Of all the components the reservoir gave me the most trouble. One needs a container that can withstand cryogenic temperatures without failure. The vessel also needs to keep heat transfer to an absolute minimum and be constructed of a material with a low heat capacity. Moreover, the vessel needs to be of an adequate size so that the throttle's exit stream liquid does not aerosolized the liquid; yet, it can not be too big that its heat capacity does not significantly slow down the cooling process. Finally, one needs a method to extract the liquid gas.
This is a large list of issues. I found that I could get down to the proper temperature, but I had issues collecting the liquid. When I finally was able to collect liquid air/nitrogen I had problems getting it out. I think going through my failures leading up to my final solution will be the most educational.
This was my first vessel. This was an inexpensive dewar that came with a science project I purchased years ago. There is a small vacuum container between the walls. I fashioned a PVC connector for the top. I was able to successfully collect liquid air in this vessel. The problem was I had no way to get it out. I removed the vessel and liquefied gas from my cooler only to find that the dewar and PVC connector were frozen together. Conclusion: failure.
I fashioned a container out of PVC with a brass cryogenic valve at the bottom. I figured that if the temperature came down slow enough it might hold the liquid nitrogen. This had several problems. I carefully insulated the container with my alumina silica wool in a large cardboard box. I poured liquid nitrogen into it so I could see how it performed. The PVC fractured from thermal stress in multiple places.
I tried again with the PVC. I added a solenoid-driven cryogenic valve. This had the advance of one less connection to the outside. I did not need a metal shaft connected to my valve, which would conduct heat. For whatever reason, the valve froze shut. Since I did this test outside, I believe water and CO2 vapor in the air caused the problem. Nonetheless, this was unacceptable and deemed a failure.
I figured that in order to withstand thermal shock I would need to construct a container out of copper, aluminum or stainless steel. I was not sure how any liquid oxygen would react with aluminum so I did not consider this material. Copper was easy to work with so I went ahead with this option. The copper did handle the temperatures remarkably well. However, the mass of copper and heat capacity thwarted by efforts to cool it down with reasonable efficiency. The vessel was too large for my through-put of cooled gas. Also, copper is such a great conductor of heat I found I could not contain liquid nitrogen in the vessel for too long when I tested it. By test I mean I took the vessel and insulated it with polyurethane foam and alumina silica. I then poured a liter of liquid nitrogen into the vessel. I never was able to achieve a point when there was no boiling.
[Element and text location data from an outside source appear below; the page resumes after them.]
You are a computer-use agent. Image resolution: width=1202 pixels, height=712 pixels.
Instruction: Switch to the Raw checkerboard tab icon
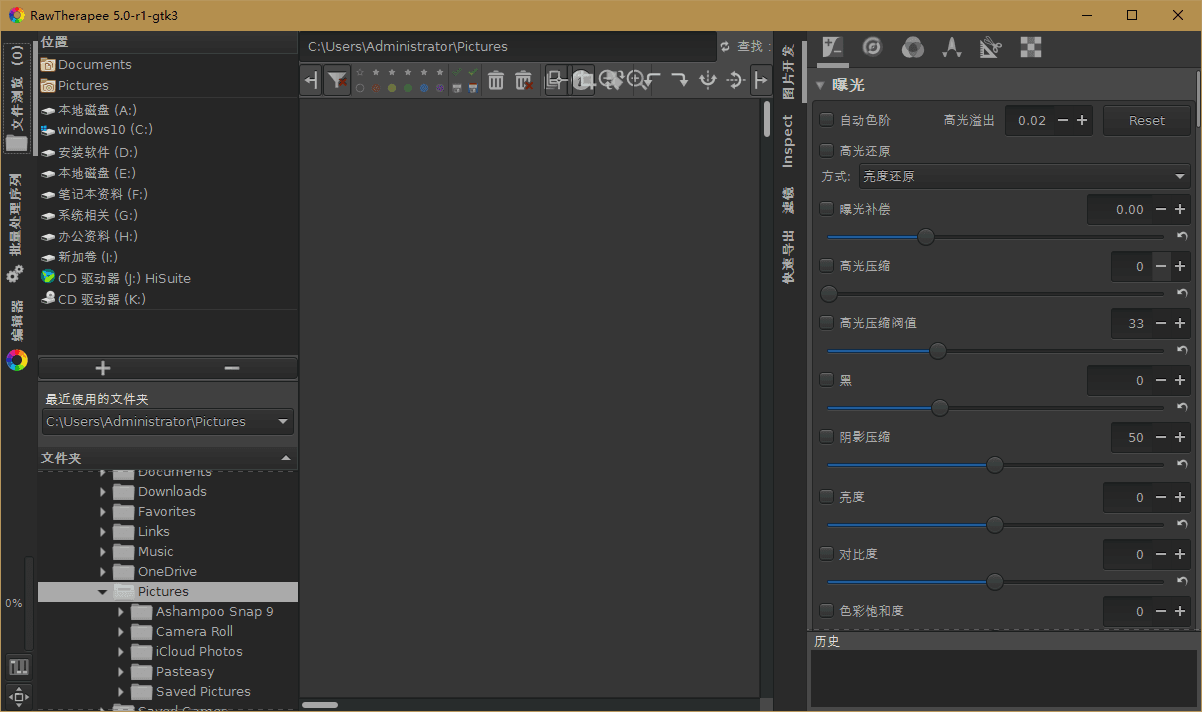(x=1030, y=47)
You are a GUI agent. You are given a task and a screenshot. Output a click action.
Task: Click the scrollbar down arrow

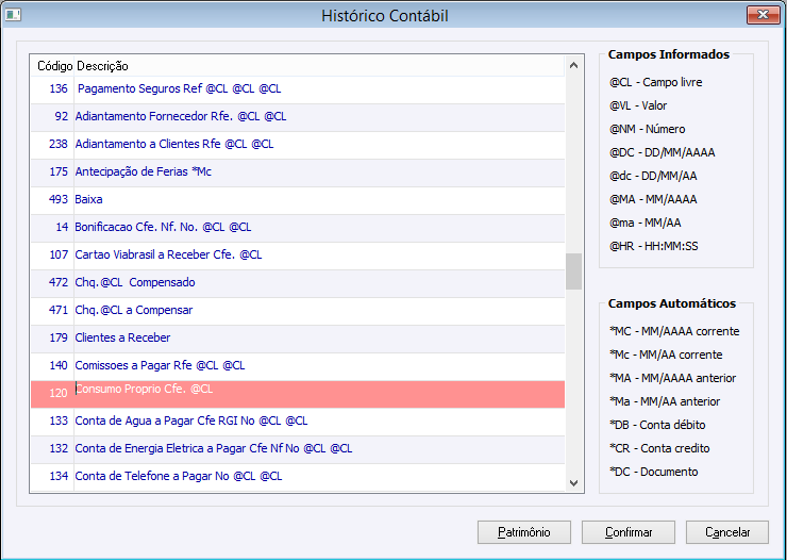coord(573,483)
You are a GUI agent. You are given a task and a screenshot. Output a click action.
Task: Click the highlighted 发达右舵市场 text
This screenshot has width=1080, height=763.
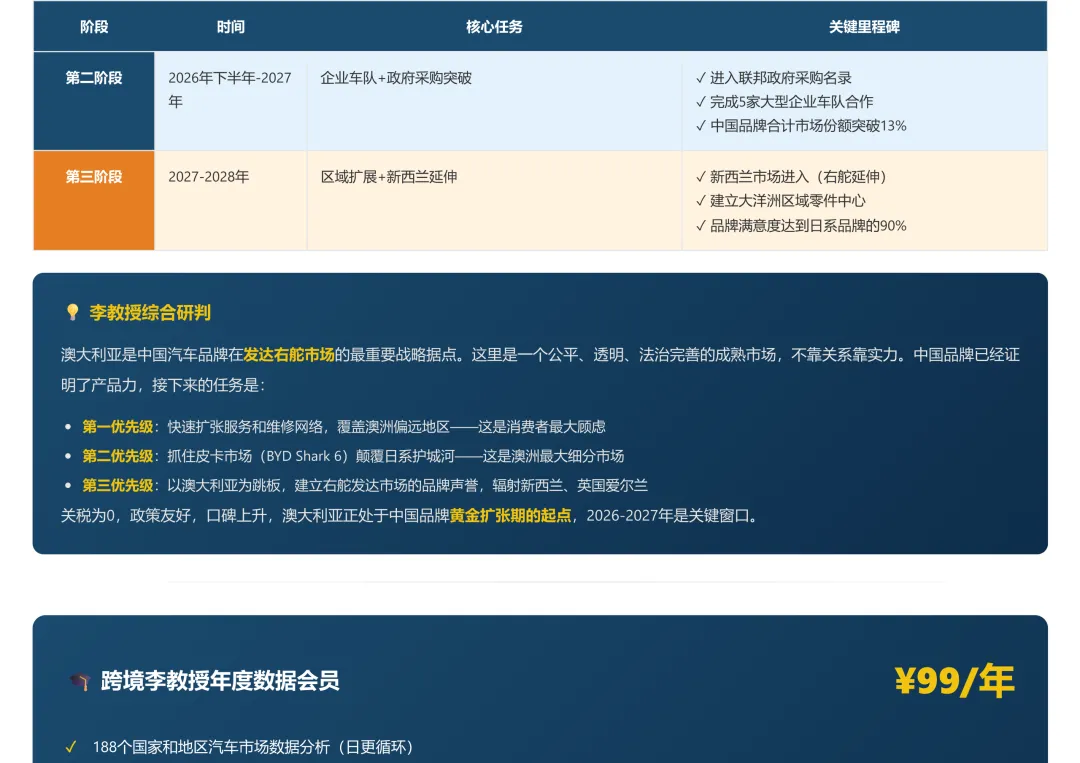click(290, 353)
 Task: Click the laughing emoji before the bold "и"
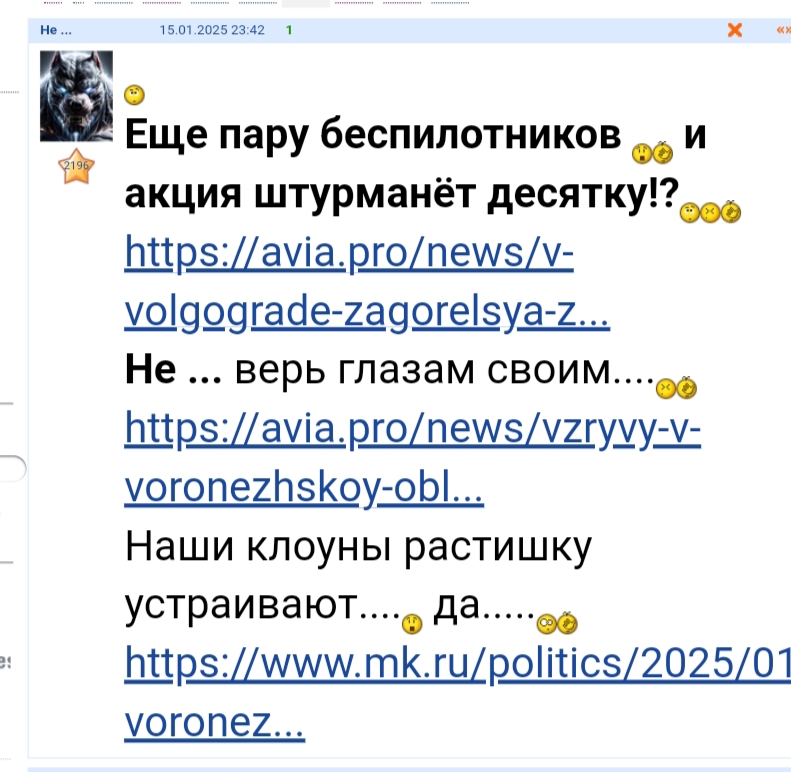pos(663,153)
I also realized that I did not have a good way to get the liquid out. I reverted back to a cryogenic brass valve at the bottom. However, the PVC pipe at the bottom would crack from the thermal shock.
Therefore, this plan was a failure.
I really thought this would work. I made a vessel out of Teflon tubing. It has a low thermal conduction, low heat capacity and it can withstand cryogenic temperature. I machined a connector for the bottom with a very tight fit. I tapped a NPT hole at the bottom. I also used Teflon tubing for draining the vessel. I used the same brass cryogenic valve. I poured a liter of liquid nitrogen in the vessel after insulating it in a polyurethane jacket encased in the alumina silica wool. I found there was minimal boiling of the liquid. The only boiling was at the interface at the bottom connection with the brass release valve and where the bottom cap fit into the tube. The metal valve was just too good a conductor for heat and any boiling was no good. So, this one was close. This vessel may have worked if I had one solid tube of Teflon. This still needs a solution to get the liquid out of the vessel.
My solution was to use a stainless steel vacuum thermos. This is a plain thermos you can buy in a store or online. The typical size is around 500 to 750ml. I found one that is 1000ml. This is a double walled stainless steel dewar that is insulated with a vacuum. I was able to also mount a 4L dewar, but the capacity was too large for my airflow. With four-times the volume, cooling took four-times as long. This $20 solution was perfect. When I poured liquid nitrogen into the container there was no boiling. I let it sit for a few days and found it to still have liquid, meaning there was a low loss to evaporation.
I machined a Teflon adaptor for the top. The bottle's neck is slightly smaller below the orifice. This allows one to lock it down with three equally spaced machine screws. You need to lock the adaptor down because Teflon has low friction and the expanding gas coming out of the throttle causes enough pressure to pop the top off if it is not secure. Three holes are on the side. One is for the throttle valve control; the other is for the thermometer wire that goes through a fitted plug; the last is for a piece of 1/4" OD Teflon tubing that goes to the bottom of the bottle. A Teflon cap is on the outside end. All fittings are tight to prevent gas from escaping. A slight pressure in the bottle forces liquid through the tubing to the outside when one removes the plug. Thermal insulation surrounds the tubing outside of the cooling tower.